▸ Article:

- Caloola
- Interactive map of Caloola
- Coordinates: 33°36′13.3″S 149°26′13.6″E﻿ / ﻿33.603694°S 149.437111°E
- Country: Australia
- State: New South Wales
- LGA: Bathurst Regional Council;
- Location: 230 km (140 mi) W of Sydney; 28 km (17 mi) SW of Bathurst; 24 km (15 mi) ESE of Blayney;

Government
- • State electorate: Bathurst;
- • Federal division: Calare;

Population
- • Total: 62 (2021 census)
- Postcode: 2795

= Caloola =

Caloola is a locality in the Central West region of New South Wales. There once was a small village of the same name but it is a ghost town today. At the 2016 census, the locality had a population of 88, which fell to only 62 in 2021.

== Location ==
Caloola is 28 km south-west of Bathurst and 24 km east-south east of Blayney, by road. The nearest settlement is the village of Newbridge, 7 km to the west. The locality lies on either side of Trunkey Road, the road between Bathurst and Trunkey Creek.

== History ==

=== Aboriginal and early settler history ===
The area now known as Caloola is on the traditional land of Wiradjuri people. The name Caloola is probably a settlers' rendering of an aboriginal word and is said to mean "old battleground". After settler colonisation, Caloola lay within the County of Bathurst, Parish of Lowry.

▸ Exercise prompt: In the article on Caloola, what is the locality's nearest settlement, and how far away is it?

▸ Given data:
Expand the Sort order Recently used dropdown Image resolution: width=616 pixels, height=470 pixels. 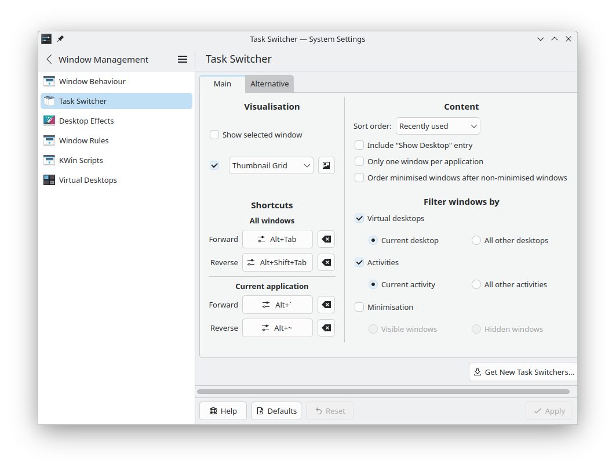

▸ Solution to this exercise: The village of Newbridge, 7 km to the west.